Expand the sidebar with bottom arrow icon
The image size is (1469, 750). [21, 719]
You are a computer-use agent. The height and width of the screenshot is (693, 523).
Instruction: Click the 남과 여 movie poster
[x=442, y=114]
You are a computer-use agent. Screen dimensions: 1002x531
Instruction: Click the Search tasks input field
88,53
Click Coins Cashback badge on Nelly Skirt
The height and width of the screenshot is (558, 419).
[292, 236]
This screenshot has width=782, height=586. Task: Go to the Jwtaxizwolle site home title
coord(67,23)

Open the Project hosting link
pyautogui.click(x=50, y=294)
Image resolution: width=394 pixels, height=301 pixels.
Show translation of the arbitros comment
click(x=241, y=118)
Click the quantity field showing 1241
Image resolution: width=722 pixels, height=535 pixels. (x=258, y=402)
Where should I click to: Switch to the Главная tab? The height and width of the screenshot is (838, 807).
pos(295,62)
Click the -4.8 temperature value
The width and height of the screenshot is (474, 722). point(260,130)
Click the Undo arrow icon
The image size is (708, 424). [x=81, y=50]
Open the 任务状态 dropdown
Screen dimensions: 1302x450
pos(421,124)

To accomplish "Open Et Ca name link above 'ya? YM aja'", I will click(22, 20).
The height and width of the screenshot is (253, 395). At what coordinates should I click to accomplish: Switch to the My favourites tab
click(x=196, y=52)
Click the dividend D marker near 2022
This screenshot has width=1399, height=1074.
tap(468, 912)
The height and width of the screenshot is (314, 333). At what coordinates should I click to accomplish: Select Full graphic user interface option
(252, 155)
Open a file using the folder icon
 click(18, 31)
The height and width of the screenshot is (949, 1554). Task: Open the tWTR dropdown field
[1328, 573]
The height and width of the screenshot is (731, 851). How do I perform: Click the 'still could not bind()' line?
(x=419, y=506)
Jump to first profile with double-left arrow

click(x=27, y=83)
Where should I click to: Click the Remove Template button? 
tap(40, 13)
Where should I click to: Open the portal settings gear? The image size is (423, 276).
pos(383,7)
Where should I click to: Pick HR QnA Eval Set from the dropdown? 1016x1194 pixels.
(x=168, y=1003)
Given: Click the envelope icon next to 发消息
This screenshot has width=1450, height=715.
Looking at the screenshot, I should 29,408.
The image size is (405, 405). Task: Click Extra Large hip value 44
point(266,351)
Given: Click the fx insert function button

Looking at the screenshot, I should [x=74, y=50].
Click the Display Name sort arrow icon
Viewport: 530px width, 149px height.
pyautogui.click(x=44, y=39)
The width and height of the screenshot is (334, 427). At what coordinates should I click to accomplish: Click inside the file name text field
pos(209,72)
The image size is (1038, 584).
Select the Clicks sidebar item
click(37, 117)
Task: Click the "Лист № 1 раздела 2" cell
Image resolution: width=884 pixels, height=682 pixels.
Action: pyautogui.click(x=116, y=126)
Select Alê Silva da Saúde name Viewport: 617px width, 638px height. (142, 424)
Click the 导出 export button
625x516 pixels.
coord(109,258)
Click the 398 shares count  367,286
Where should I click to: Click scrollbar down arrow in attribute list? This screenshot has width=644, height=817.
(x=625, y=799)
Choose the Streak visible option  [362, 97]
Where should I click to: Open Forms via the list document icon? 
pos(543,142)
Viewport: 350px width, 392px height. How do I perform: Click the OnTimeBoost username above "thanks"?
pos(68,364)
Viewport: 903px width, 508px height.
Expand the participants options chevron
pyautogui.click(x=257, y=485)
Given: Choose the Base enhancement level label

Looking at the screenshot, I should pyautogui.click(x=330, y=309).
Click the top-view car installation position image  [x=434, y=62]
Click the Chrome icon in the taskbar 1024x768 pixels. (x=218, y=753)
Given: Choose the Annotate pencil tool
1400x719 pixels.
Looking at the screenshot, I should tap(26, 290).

++++++

_WHAT THE TASK ASKS_.
For every entry in the records above, write an exact copy.

_RESPONSE BELOW_.
Expand the sidebar with bottom arrow icon
The image size is (1469, 750). [21, 719]
You are a computer-use agent. The height and width of the screenshot is (693, 523).
Instruction: Click the 남과 여 movie poster
[x=442, y=114]
You are a computer-use agent. Screen dimensions: 1002x531
Instruction: Click the Search tasks input field
88,53
Click Coins Cashback badge on Nelly Skirt
The height and width of the screenshot is (558, 419).
[292, 236]
This screenshot has width=782, height=586. Task: Go to the Jwtaxizwolle site home title
coord(67,23)

Open the Project hosting link
pyautogui.click(x=50, y=294)
Image resolution: width=394 pixels, height=301 pixels.
Show translation of the arbitros comment
click(x=241, y=118)
Click the quantity field showing 1241
Image resolution: width=722 pixels, height=535 pixels. (x=258, y=402)
Where should I click to: Switch to the Главная tab? The height and width of the screenshot is (838, 807).
pos(295,62)
Click the -4.8 temperature value
The width and height of the screenshot is (474, 722). point(260,130)
Click the Undo arrow icon
The image size is (708, 424). [x=81, y=50]
Open the 任务状态 dropdown
Screen dimensions: 1302x450
pos(421,124)

To accomplish "Open Et Ca name link above 'ya? YM aja'", I will click(22, 20).
The height and width of the screenshot is (253, 395). At what coordinates should I click to accomplish: Switch to the My favourites tab
click(x=196, y=52)
Click the dividend D marker near 2022
This screenshot has width=1399, height=1074.
tap(468, 912)
The height and width of the screenshot is (314, 333). At what coordinates should I click to accomplish: Select Full graphic user interface option
(252, 155)
Open a file using the folder icon
 click(18, 31)
The height and width of the screenshot is (949, 1554). Task: Open the tWTR dropdown field
[1328, 573]
The height and width of the screenshot is (731, 851). How do I perform: Click the 'still could not bind()' line?
(x=419, y=506)
Jump to first profile with double-left arrow

click(x=27, y=83)
Where should I click to: Click the Remove Template button? 
tap(40, 13)
Where should I click to: Open the portal settings gear? The image size is (423, 276).
pos(383,7)
Where should I click to: Pick HR QnA Eval Set from the dropdown? 1016x1194 pixels.
(x=168, y=1003)
Given: Click the envelope icon next to 发消息
This screenshot has width=1450, height=715.
Looking at the screenshot, I should 29,408.
The image size is (405, 405). Task: Click Extra Large hip value 44
point(266,351)
Given: Click the fx insert function button

Looking at the screenshot, I should [x=74, y=50].
Click the Display Name sort arrow icon
Viewport: 530px width, 149px height.
pyautogui.click(x=44, y=39)
The width and height of the screenshot is (334, 427). At what coordinates should I click to accomplish: Click inside the file name text field
pos(209,72)
The image size is (1038, 584).
Select the Clicks sidebar item
click(37, 117)
Task: Click the "Лист № 1 раздела 2" cell
Image resolution: width=884 pixels, height=682 pixels.
Action: pyautogui.click(x=116, y=126)
Select Alê Silva da Saúde name Viewport: 617px width, 638px height. (142, 424)
Click the 导出 export button
625x516 pixels.
coord(109,258)
Click the 398 shares count  367,286
Where should I click to: Click scrollbar down arrow in attribute list? This screenshot has width=644, height=817.
(x=625, y=799)
Choose the Streak visible option  [362, 97]
Where should I click to: Open Forms via the list document icon? 
pos(543,142)
Viewport: 350px width, 392px height. How do I perform: Click the OnTimeBoost username above "thanks"?
pos(68,364)
Viewport: 903px width, 508px height.
Expand the participants options chevron
pyautogui.click(x=257, y=485)
Given: Choose the Base enhancement level label

Looking at the screenshot, I should pyautogui.click(x=330, y=309).
Click the top-view car installation position image  [x=434, y=62]
Click the Chrome icon in the taskbar 1024x768 pixels. (x=218, y=753)
Given: Choose the Annotate pencil tool
1400x719 pixels.
Looking at the screenshot, I should tap(26, 290).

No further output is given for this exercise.